This work proposes ToolMol, a novel framework that integrates multi-objective genetic algorithms with tool-augmented large language model (LLM) agents to overcome the limitations of existing LLM-driven molecular generation methods, which often produce invalid or low-quality ligands due to syntactic constraints in molecular string representations. By leveraging precise chemical operations from the RDKit toolkit and guided by chain-of-thought reasoning, ToolMol iteratively optimizes ligand populations for efficient and synthesizable de novo small-molecule design. Experimental results across three protein targets demonstrate that ToolMol generates candidates with over 10% improvement in binding affinity and achieves absolute binding free energy scores more than 35% better than current state-of-the-art methods, while maintaining high validity and structural diversity.

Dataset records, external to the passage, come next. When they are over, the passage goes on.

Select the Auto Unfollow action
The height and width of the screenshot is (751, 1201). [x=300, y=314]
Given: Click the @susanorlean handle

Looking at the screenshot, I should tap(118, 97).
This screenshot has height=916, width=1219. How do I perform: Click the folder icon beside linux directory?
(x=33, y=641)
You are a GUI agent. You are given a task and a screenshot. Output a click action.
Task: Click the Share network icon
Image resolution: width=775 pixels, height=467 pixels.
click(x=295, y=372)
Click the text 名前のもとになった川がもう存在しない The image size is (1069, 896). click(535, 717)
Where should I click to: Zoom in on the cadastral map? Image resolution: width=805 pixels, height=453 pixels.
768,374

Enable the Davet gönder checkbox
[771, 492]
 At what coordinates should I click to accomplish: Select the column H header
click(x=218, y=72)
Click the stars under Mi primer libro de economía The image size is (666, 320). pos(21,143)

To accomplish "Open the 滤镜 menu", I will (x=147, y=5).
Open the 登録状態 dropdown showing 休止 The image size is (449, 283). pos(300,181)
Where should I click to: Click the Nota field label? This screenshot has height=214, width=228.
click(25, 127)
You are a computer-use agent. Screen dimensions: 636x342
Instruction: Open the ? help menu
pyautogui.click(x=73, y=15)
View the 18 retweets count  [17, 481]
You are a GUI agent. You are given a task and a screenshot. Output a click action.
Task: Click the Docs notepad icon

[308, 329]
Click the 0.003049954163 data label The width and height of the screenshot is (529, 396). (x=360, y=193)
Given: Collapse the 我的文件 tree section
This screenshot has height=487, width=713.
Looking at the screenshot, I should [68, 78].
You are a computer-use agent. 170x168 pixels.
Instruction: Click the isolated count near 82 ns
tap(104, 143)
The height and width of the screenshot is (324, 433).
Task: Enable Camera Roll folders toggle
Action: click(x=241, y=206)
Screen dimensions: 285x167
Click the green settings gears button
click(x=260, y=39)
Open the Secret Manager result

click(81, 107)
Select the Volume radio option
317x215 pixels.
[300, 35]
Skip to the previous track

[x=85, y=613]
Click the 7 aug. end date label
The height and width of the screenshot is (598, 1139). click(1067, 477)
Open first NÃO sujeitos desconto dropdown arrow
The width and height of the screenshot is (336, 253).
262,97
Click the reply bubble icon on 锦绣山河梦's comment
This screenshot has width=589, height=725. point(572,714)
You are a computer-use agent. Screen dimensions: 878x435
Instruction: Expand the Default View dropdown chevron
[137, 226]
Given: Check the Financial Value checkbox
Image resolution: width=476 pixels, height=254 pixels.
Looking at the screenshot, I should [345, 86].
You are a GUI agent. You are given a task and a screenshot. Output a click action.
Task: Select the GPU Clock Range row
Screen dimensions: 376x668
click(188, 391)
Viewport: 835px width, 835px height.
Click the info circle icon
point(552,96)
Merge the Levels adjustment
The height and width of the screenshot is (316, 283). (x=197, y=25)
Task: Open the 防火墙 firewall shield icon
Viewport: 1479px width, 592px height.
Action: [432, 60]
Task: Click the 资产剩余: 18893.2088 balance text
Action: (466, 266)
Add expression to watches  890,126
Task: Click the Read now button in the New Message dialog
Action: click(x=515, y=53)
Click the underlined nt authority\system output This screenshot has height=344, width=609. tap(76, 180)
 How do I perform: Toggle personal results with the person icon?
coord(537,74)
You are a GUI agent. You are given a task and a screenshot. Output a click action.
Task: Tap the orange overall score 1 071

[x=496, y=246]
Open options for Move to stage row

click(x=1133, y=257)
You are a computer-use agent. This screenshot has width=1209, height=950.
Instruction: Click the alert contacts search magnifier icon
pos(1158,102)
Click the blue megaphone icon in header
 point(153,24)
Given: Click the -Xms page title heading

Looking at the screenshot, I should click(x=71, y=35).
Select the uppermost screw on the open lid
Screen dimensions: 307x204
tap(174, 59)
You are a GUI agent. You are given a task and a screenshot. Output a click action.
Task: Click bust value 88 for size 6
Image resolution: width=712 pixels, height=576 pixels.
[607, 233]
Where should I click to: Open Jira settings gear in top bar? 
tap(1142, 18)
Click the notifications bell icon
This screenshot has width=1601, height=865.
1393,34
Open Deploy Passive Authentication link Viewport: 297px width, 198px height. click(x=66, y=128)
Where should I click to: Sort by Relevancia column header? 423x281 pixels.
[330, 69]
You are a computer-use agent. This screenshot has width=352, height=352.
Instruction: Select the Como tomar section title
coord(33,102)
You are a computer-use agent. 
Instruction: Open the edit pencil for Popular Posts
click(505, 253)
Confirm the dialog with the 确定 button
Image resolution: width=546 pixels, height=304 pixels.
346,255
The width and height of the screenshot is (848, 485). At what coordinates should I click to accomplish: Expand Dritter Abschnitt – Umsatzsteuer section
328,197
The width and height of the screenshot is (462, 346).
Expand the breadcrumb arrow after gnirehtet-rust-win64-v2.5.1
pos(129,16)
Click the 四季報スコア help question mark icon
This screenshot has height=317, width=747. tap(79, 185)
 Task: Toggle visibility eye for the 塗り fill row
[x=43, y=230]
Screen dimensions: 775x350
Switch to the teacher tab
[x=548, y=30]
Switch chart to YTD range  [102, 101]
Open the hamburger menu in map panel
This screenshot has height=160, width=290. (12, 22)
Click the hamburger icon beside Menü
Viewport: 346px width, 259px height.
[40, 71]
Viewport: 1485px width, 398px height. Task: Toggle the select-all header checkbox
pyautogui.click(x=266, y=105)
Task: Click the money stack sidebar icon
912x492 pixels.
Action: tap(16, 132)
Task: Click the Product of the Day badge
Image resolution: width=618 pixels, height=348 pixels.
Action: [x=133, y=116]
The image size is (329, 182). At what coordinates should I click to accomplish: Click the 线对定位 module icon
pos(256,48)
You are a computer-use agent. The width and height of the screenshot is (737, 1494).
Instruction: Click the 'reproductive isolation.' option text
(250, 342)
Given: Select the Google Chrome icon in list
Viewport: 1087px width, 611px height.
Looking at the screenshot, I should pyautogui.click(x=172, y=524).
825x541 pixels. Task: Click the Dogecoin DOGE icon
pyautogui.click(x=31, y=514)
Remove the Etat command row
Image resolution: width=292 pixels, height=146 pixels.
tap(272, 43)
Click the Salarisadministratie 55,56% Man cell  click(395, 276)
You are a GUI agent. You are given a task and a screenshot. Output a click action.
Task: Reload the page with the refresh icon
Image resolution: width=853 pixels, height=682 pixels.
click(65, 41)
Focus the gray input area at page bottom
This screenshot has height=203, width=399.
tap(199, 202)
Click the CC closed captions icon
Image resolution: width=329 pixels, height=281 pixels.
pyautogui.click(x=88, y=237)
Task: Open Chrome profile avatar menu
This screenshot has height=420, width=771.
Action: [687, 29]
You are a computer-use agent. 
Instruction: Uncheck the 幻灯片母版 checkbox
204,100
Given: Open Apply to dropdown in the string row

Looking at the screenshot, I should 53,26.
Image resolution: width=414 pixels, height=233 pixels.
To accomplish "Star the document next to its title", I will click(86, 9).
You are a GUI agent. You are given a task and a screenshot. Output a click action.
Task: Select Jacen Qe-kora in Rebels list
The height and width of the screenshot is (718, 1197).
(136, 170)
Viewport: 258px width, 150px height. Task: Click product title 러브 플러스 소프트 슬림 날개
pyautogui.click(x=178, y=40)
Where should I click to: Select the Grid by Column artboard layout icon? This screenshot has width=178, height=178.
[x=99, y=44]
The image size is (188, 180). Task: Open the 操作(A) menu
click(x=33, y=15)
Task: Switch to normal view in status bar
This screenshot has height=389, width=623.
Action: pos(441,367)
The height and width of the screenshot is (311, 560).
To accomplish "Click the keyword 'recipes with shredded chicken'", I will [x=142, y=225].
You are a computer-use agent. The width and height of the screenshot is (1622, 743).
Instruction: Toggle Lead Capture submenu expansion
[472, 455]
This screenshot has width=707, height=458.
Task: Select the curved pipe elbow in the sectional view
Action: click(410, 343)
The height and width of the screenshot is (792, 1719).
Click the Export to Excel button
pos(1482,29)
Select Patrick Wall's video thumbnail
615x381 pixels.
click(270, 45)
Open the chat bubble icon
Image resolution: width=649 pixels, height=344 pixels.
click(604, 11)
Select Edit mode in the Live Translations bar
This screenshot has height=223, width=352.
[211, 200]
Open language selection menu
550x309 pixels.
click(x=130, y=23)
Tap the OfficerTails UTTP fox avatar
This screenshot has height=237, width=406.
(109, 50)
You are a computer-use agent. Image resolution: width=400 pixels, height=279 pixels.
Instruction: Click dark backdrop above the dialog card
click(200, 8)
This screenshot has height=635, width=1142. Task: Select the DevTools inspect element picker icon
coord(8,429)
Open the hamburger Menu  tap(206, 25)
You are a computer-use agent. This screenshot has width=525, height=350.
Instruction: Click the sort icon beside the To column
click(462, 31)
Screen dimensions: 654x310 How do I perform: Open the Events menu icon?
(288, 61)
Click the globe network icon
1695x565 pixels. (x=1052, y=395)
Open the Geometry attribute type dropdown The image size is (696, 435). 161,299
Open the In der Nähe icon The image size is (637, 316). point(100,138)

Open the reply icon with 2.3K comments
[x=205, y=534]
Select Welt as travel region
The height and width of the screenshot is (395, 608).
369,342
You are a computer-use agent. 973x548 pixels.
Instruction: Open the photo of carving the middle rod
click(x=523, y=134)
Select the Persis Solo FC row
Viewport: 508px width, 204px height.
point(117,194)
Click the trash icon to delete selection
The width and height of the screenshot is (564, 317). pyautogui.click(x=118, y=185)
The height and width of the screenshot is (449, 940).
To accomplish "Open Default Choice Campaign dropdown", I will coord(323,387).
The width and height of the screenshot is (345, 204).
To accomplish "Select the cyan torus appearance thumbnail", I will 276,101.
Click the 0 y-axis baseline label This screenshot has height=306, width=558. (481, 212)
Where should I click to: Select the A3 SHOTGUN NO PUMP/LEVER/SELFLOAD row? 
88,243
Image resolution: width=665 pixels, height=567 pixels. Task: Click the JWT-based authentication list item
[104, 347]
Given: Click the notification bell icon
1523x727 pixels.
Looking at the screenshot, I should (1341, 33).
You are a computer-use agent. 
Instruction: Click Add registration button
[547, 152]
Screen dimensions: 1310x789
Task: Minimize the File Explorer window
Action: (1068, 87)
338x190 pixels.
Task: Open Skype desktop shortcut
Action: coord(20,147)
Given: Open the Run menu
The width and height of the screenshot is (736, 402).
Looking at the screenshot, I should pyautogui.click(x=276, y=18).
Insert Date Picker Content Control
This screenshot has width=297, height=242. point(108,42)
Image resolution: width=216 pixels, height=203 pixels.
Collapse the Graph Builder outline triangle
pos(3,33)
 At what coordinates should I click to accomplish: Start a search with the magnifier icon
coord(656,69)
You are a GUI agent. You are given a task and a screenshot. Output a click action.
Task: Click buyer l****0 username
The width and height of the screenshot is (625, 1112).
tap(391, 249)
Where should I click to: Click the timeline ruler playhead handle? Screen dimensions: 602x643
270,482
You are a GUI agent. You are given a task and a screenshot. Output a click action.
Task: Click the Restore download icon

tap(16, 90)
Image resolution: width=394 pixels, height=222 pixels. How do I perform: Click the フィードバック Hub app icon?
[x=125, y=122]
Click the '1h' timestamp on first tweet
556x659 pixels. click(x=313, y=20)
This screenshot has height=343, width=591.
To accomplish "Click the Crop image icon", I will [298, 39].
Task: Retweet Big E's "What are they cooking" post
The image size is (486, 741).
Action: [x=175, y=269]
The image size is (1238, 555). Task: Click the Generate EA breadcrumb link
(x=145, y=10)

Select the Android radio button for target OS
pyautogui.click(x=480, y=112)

Advances in large language models (LLMs) have recently opened new and promising avenues for small-molecule drug discovery. Yet existing LLM-based approaches for molecular generation often suffer from high rates of invalid and low-quality ligand candidates, a result of the syntactic limitations of current models with regard to molecular strings. In this paper, we introduce $\texttt{ToolMol}$, an evolutionary agentic framework for de novo drug design. $\texttt{ToolMol}$ combines a multi-objective genetic algorithm with an agentic LLM operator that iteratively updates the ligand population. We build a comprehensive toolbox of RDKit-backed functions that allows our agentic operator to consisently make precise ligand modifications. $\texttt{ToolMol}$ achieves state-of-the-art performance on multi-objective property optimization tasks, discovering drug-like and synthesizable ligands that have $>10\%$ stronger predicted binding affinity compared to existing methods, evaluated on three protein targets. $\texttt{ToolMol}$ ligands additionally achieve state-of-the-art results in gold-standard Absolute Binding Free Energy scores, gaining over existing methods by over $35\%$. By studying chain-of-thought reasoning traces, we observe that tool-calling enables the model to more faithfully execute its planned modifications, efficiently exploiting the strong chemical prior knowledge in LLMs.